### Excerto
━━━━━━━━━━━━━━━━━━━━━━━━━━━━━━
Ou, ainda, o caso de penhora para resgate de valores que, em seguida, se mostre indevido. Como fará o credor para recuperar o que lhe pertence? Abrirá um novo processo? A quem responsabilizará pelo dano verificado?

A penhora on line, ao que se percebe, atende, eventualmente, a necessidade da máquina judiciária, mas não a dos trabalhadores, pois está levando as empresas a dificuldades maiores, colocando em risco o próprio emprego que é o maior bem do trabalhador. “Ora, dúvida não há de que o bloqueio on-line de saldos bancários e aplicações financeiras dos executados por dívidas trabalhistas, perpetra grave lesão à ordem jurídica, ante a multiplicidade de pessoas físicas e jurídicas, inclusive dos sócios e responsáveis, abrangíveis na acepção de devedores de ações da Justiça do Trabalho.” (texto extraído da ADIn – 3203, proposta por Confederação Nacional dos Transportes, no Supremo Tribunal Federal, de 14/5/2004).
━━━━━━━━━━━━━━━━━━━━━━━━━━━━━━
### Tarefa proposta
Sobre o excerto acerca da penhora on-line:
1. Que caso de penhora pode, em seguida, se mostrar indevido?
2. Segundo o texto, qual é o maior bem do trabalhador?
3. Qual entidade propôs a ADIn 3203, e em que tribunal?
Não é preciso consultar a listagem para resolver nada.

### Trecho de origem
━━━━━━━━━━━━━━━━━━━━━━━━━━━━━━
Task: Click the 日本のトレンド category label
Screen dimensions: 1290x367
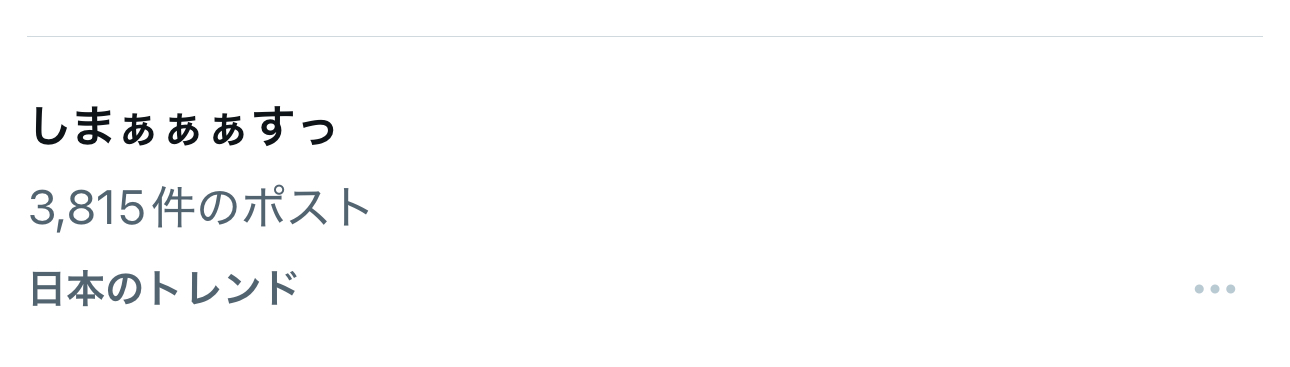Action: (164, 289)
━━━━━━━━━━━━━━━━━━━━━━━━━━━━━━
### Resolução do exercício
1. A penhora para resgate de valores.
2. O próprio emprego.
3. A Confederação Nacional dos Transportes, no Supremo Tribunal Federal.